* _OBJECTIVE_: Please copy the lines below without any changes, beginning with the line that contains "Viewport: 1026px width, 771px" and ending after the line that contains "[x=467, y=45]".

Items from a dataset
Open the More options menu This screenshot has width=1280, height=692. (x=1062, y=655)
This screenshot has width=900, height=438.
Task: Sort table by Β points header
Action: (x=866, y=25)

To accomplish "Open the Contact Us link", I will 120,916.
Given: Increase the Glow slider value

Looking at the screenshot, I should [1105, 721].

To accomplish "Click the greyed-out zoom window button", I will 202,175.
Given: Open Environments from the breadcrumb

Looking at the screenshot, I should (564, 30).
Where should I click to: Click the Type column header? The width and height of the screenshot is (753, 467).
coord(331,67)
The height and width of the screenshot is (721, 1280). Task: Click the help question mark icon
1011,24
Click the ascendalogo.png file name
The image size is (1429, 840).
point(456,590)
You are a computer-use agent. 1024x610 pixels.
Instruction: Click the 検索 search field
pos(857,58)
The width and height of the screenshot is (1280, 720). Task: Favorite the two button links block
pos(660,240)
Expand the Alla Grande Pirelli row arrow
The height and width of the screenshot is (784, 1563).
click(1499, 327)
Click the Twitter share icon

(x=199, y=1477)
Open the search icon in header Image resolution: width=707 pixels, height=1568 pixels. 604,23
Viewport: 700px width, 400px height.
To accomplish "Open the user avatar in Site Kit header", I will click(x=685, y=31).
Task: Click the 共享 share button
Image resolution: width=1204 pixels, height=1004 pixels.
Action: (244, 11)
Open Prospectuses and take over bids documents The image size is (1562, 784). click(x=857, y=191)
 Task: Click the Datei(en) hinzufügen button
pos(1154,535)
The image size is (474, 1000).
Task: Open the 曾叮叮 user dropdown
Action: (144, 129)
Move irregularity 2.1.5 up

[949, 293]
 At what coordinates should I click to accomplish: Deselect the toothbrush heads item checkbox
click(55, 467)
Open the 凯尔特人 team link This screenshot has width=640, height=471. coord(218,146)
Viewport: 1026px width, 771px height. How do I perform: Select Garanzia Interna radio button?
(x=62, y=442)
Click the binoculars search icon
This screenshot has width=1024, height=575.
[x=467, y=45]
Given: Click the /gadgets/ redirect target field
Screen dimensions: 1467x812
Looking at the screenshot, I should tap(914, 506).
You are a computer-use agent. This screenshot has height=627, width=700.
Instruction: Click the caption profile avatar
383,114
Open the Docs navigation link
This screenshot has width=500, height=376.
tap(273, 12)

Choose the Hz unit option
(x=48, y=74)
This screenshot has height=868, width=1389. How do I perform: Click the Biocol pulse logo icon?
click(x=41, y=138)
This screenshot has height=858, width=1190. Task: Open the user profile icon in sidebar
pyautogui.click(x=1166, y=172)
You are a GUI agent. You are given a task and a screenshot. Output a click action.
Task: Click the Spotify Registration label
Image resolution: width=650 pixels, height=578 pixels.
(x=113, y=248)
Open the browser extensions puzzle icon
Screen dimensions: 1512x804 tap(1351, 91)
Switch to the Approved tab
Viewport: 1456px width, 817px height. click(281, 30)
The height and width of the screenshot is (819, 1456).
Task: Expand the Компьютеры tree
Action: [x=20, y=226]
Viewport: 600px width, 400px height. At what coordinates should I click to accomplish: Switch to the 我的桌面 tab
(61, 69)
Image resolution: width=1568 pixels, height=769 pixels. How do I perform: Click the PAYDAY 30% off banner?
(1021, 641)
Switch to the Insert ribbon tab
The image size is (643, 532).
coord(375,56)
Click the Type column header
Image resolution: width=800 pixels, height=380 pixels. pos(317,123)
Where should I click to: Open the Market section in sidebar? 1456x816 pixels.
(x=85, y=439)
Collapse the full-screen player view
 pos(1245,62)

* _ANSWER TO THE EXERCISE_:
Viewport: 1026px width, 771px height. How do I perform: Select Garanzia Interna radio button?
(x=62, y=442)
Click the binoculars search icon
This screenshot has width=1024, height=575.
[x=467, y=45]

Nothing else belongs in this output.